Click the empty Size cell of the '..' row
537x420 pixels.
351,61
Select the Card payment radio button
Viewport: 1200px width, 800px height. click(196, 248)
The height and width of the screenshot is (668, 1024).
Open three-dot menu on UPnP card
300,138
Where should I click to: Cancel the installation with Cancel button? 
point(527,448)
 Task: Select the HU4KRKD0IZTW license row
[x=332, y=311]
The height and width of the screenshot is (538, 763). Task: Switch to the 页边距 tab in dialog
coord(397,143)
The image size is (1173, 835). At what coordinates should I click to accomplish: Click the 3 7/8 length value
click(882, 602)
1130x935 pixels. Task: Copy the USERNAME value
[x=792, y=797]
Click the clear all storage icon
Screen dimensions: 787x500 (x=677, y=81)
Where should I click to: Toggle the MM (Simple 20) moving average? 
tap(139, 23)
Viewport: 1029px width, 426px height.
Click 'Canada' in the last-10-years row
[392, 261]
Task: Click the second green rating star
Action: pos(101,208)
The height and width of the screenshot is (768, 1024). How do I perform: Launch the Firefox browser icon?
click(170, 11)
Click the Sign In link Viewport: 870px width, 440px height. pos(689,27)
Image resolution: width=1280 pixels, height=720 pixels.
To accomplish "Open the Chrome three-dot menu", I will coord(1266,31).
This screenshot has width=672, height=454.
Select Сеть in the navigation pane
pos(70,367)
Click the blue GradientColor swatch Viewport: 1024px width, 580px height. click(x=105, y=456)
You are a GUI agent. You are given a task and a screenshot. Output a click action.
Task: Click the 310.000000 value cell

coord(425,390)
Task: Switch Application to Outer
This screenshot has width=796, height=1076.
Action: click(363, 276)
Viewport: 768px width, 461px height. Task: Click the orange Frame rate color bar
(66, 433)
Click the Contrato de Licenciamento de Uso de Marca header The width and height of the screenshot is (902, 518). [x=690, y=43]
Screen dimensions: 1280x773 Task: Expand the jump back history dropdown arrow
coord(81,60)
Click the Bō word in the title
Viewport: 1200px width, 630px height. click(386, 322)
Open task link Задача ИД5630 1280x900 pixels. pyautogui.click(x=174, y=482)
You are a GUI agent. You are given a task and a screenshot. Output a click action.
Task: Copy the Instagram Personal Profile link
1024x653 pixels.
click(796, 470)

> _Exercise requirements_: Your task is to retype all of the records exactly.

> _Written response_:
Click the empty Size cell of the '..' row
537x420 pixels.
351,61
Select the Card payment radio button
Viewport: 1200px width, 800px height. click(196, 248)
The height and width of the screenshot is (668, 1024).
Open three-dot menu on UPnP card
300,138
Where should I click to: Cancel the installation with Cancel button? 
point(527,448)
 Task: Select the HU4KRKD0IZTW license row
[x=332, y=311]
The height and width of the screenshot is (538, 763). Task: Switch to the 页边距 tab in dialog
coord(397,143)
The image size is (1173, 835). At what coordinates should I click to accomplish: Click the 3 7/8 length value
click(882, 602)
1130x935 pixels. Task: Copy the USERNAME value
[x=792, y=797]
Click the clear all storage icon
Screen dimensions: 787x500 (x=677, y=81)
Where should I click to: Toggle the MM (Simple 20) moving average? 
tap(139, 23)
Viewport: 1029px width, 426px height.
Click 'Canada' in the last-10-years row
[392, 261]
Task: Click the second green rating star
Action: pos(101,208)
The height and width of the screenshot is (768, 1024). How do I perform: Launch the Firefox browser icon?
click(170, 11)
Click the Sign In link Viewport: 870px width, 440px height. pos(689,27)
Image resolution: width=1280 pixels, height=720 pixels.
To accomplish "Open the Chrome three-dot menu", I will coord(1266,31).
This screenshot has width=672, height=454.
Select Сеть in the navigation pane
pos(70,367)
Click the blue GradientColor swatch Viewport: 1024px width, 580px height. click(x=105, y=456)
You are a GUI agent. You are given a task and a screenshot. Output a click action.
Task: Click the 310.000000 value cell

coord(425,390)
Task: Switch Application to Outer
This screenshot has width=796, height=1076.
Action: click(363, 276)
Viewport: 768px width, 461px height. Task: Click the orange Frame rate color bar
(66, 433)
Click the Contrato de Licenciamento de Uso de Marca header The width and height of the screenshot is (902, 518). [x=690, y=43]
Screen dimensions: 1280x773 Task: Expand the jump back history dropdown arrow
coord(81,60)
Click the Bō word in the title
Viewport: 1200px width, 630px height. click(386, 322)
Open task link Задача ИД5630 1280x900 pixels. pyautogui.click(x=174, y=482)
You are a GUI agent. You are given a task and a screenshot. Output a click action.
Task: Copy the Instagram Personal Profile link
1024x653 pixels.
click(796, 470)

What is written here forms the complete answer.